- Opening Delimiter -

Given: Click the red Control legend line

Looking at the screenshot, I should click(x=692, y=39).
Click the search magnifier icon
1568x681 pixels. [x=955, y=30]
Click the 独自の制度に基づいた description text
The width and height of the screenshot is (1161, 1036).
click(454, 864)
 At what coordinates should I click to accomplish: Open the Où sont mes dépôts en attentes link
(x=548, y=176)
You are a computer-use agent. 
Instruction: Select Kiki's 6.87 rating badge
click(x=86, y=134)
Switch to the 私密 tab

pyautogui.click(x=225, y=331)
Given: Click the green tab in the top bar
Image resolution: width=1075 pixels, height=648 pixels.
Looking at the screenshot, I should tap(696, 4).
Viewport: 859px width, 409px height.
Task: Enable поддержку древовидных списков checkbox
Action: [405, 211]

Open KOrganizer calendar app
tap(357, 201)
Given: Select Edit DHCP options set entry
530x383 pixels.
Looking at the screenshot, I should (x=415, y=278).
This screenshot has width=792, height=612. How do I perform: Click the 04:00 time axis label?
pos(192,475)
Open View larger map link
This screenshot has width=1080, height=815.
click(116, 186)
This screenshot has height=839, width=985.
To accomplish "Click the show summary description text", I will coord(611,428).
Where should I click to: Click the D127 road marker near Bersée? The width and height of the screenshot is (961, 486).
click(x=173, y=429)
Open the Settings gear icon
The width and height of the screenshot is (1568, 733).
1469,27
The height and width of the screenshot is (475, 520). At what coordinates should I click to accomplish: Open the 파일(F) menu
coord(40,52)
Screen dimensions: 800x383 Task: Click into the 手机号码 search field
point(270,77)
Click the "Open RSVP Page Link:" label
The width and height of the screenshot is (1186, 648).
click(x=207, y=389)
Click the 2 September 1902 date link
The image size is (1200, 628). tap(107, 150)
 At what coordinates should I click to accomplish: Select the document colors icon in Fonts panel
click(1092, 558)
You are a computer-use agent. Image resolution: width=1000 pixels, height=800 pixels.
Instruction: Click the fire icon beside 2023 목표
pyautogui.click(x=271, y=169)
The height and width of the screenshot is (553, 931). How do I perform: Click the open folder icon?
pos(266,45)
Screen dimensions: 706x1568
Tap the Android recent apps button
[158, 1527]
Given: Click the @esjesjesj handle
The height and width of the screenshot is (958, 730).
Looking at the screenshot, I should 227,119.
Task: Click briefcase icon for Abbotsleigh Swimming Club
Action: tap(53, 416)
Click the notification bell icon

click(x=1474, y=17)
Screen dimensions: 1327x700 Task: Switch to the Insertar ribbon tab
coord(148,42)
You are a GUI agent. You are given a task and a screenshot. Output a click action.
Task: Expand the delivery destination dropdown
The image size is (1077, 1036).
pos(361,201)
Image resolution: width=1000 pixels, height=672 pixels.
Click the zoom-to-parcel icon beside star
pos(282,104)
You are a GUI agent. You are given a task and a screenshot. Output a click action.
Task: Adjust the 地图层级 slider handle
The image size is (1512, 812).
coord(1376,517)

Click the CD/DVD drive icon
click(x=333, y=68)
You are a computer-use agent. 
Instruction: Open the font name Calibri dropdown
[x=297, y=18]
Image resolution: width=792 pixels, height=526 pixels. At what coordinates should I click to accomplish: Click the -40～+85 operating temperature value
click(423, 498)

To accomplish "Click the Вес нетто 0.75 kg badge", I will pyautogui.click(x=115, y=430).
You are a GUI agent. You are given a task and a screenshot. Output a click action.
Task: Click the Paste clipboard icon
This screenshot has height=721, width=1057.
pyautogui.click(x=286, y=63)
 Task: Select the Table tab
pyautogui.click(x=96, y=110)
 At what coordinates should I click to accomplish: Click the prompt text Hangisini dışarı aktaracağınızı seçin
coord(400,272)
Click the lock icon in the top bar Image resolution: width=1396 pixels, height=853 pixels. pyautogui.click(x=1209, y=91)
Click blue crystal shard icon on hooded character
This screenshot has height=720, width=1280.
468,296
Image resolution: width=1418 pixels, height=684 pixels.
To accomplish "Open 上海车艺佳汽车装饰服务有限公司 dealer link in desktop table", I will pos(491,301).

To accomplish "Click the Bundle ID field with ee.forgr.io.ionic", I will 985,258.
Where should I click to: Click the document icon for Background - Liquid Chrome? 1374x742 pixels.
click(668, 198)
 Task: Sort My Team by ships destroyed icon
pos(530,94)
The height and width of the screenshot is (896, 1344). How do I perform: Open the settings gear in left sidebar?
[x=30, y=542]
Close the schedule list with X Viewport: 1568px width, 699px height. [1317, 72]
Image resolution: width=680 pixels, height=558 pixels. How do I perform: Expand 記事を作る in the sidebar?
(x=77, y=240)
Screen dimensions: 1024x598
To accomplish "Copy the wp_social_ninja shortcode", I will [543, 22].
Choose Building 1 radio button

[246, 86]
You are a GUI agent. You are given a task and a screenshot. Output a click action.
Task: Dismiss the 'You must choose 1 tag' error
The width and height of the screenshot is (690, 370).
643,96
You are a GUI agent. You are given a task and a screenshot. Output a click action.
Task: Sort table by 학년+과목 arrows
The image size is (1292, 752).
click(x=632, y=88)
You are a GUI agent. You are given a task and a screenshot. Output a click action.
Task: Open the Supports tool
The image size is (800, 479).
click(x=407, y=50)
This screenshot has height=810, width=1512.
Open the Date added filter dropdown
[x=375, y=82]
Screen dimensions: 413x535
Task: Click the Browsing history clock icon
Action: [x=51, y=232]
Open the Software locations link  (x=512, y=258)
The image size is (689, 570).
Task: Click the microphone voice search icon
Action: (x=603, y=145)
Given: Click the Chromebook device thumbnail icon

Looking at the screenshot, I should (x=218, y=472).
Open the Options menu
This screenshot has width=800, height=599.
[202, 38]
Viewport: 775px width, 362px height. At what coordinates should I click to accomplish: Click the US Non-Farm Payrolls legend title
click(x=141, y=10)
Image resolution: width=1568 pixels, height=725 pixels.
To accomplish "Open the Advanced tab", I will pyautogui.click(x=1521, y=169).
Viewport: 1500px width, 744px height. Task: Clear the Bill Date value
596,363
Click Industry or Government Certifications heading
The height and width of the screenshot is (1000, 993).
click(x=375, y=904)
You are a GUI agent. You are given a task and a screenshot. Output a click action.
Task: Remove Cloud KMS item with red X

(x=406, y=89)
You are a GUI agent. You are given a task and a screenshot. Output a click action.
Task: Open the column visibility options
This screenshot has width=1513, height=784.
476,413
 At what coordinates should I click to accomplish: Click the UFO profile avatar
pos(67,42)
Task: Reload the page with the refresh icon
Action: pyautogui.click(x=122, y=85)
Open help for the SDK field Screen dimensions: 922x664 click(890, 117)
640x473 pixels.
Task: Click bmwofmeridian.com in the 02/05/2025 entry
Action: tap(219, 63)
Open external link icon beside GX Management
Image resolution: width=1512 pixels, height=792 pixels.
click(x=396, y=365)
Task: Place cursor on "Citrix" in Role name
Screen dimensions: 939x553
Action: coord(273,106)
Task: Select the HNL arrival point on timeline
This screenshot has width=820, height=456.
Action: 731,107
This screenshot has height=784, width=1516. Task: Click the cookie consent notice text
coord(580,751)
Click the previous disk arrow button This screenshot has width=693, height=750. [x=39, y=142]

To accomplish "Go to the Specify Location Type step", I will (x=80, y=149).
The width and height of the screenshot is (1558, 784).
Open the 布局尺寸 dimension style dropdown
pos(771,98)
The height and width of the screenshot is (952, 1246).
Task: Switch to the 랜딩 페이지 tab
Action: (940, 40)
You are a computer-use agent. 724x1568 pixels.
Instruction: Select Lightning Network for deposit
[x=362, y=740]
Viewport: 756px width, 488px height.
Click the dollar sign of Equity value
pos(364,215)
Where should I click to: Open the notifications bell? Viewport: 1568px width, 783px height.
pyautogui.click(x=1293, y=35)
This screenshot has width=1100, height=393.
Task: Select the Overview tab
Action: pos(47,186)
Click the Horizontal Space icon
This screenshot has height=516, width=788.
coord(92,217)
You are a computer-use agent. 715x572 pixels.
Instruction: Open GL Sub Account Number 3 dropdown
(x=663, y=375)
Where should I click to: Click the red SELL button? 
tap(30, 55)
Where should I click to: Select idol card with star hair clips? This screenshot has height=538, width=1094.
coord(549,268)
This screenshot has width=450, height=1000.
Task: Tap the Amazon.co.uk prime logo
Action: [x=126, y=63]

- Closing Delimiter -

Output exactly the lines of the material above from the one containing "Click the 2 September 1902 date link" up to and including the one containing "Given: Click the @esjesjesj handle".

Click the 2 September 1902 date link
The image size is (1200, 628). tap(107, 150)
 At what coordinates should I click to accomplish: Select the document colors icon in Fonts panel
click(1092, 558)
You are a computer-use agent. Image resolution: width=1000 pixels, height=800 pixels.
Instruction: Click the fire icon beside 2023 목표
pyautogui.click(x=271, y=169)
The height and width of the screenshot is (553, 931). How do I perform: Click the open folder icon?
pos(266,45)
Screen dimensions: 706x1568
Tap the Android recent apps button
[158, 1527]
Given: Click the @esjesjesj handle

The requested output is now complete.